- Material provided:
■ ■ ■ ■ ■ ■ ■

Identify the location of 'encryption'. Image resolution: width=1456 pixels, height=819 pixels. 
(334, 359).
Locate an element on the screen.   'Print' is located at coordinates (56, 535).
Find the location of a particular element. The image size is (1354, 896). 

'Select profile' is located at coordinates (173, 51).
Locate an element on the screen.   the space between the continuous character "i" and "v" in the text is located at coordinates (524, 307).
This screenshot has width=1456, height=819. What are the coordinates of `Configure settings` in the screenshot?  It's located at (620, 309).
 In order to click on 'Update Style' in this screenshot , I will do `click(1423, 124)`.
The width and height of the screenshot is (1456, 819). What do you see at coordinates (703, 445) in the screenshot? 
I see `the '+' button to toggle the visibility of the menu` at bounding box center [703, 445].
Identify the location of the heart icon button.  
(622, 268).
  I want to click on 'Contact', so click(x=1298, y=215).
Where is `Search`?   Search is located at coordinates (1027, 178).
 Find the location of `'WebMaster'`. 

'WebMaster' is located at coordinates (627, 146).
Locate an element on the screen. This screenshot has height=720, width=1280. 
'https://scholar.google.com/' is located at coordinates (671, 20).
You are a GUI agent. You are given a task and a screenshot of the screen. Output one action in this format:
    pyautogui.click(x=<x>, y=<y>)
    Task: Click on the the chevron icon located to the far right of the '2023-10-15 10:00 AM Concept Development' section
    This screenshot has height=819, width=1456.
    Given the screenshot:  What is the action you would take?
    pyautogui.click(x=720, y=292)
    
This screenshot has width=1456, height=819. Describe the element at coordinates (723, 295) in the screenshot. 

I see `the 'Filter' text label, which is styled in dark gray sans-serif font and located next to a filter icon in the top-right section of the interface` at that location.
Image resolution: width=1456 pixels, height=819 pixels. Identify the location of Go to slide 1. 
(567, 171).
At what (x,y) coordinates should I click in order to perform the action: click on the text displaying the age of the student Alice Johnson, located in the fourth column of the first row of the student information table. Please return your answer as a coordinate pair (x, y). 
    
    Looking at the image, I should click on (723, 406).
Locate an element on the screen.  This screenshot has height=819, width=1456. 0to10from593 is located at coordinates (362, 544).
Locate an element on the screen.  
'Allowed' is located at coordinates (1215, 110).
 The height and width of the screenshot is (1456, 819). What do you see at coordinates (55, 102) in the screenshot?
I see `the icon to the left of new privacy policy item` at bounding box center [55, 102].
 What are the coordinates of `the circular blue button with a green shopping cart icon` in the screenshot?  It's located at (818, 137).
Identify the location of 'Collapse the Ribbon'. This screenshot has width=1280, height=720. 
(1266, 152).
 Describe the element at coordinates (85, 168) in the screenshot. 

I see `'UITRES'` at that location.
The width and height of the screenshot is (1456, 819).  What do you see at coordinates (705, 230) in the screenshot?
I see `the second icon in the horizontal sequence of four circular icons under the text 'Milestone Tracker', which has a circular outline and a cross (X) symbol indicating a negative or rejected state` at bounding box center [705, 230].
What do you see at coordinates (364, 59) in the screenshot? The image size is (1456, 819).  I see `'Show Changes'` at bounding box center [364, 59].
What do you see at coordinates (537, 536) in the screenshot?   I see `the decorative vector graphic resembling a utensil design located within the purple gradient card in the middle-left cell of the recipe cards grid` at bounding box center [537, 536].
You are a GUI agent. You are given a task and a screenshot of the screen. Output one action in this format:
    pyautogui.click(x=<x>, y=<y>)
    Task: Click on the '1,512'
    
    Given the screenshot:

■ ■ ■ ■ ■ ■ ■

- Brief:
State how many lines in the rows above contain the string "Describe", counting only case-sensitive matches. Reply with the number alone.

- Written solution:
2